◆ Problem requirements
Repeat exactly the lines below, from the line containing "Task: Click the map search magnifier icon" through the last line, both included. Leave out any pictures.

---+---

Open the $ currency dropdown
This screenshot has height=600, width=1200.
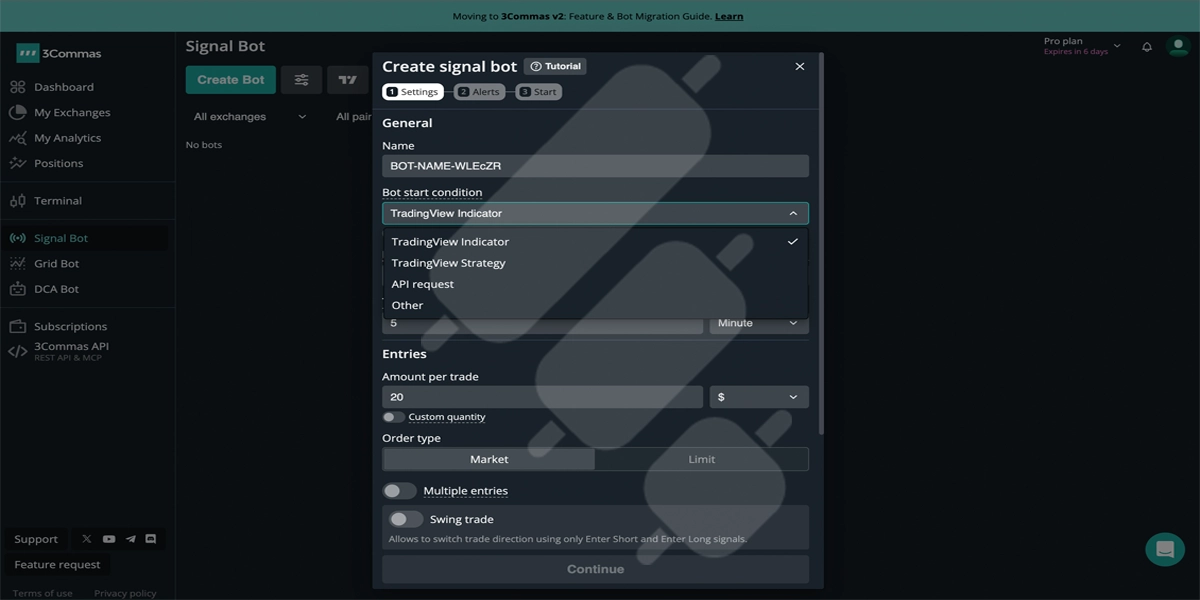pos(759,397)
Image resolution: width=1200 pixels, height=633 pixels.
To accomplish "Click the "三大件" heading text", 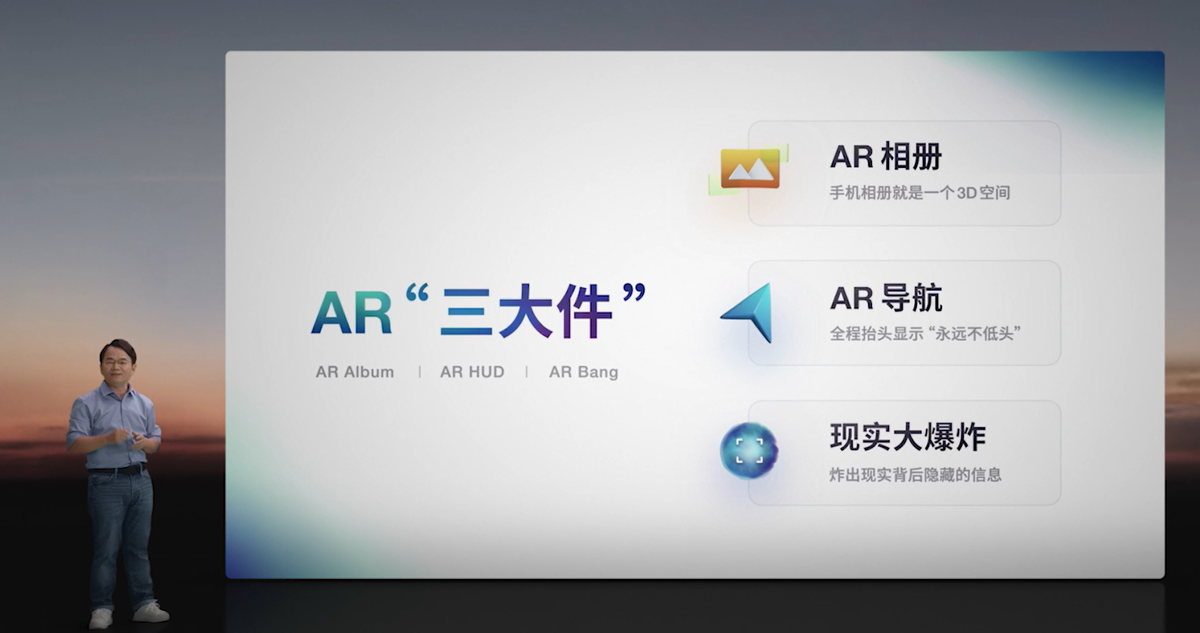I will point(525,311).
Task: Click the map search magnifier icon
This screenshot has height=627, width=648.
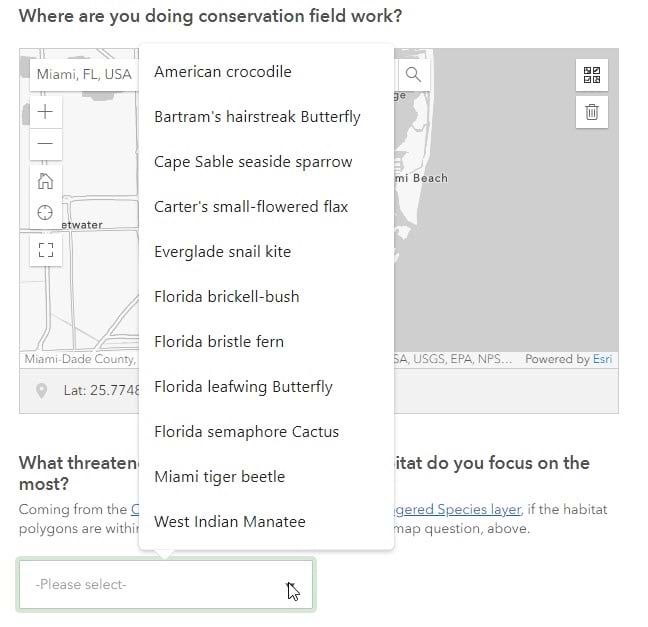Action: (x=413, y=75)
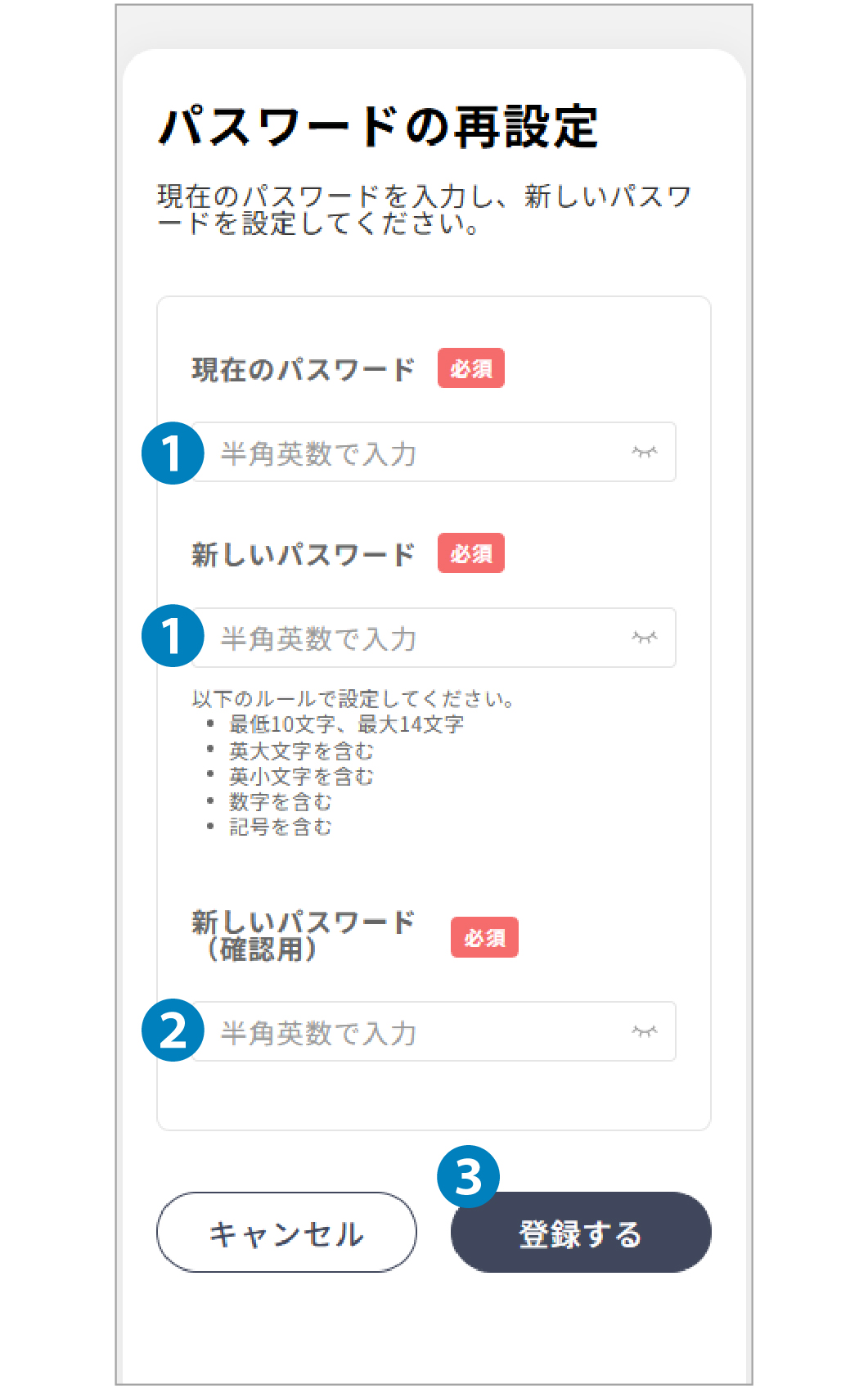
Task: Submit with the 登録する button
Action: pos(581,1233)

---+---

◆ Worked solution
Task: Click the map search magnifier icon
This screenshot has height=627, width=648.
Action: (x=413, y=75)
Task: Submit with the 登録する button
Action: pos(581,1233)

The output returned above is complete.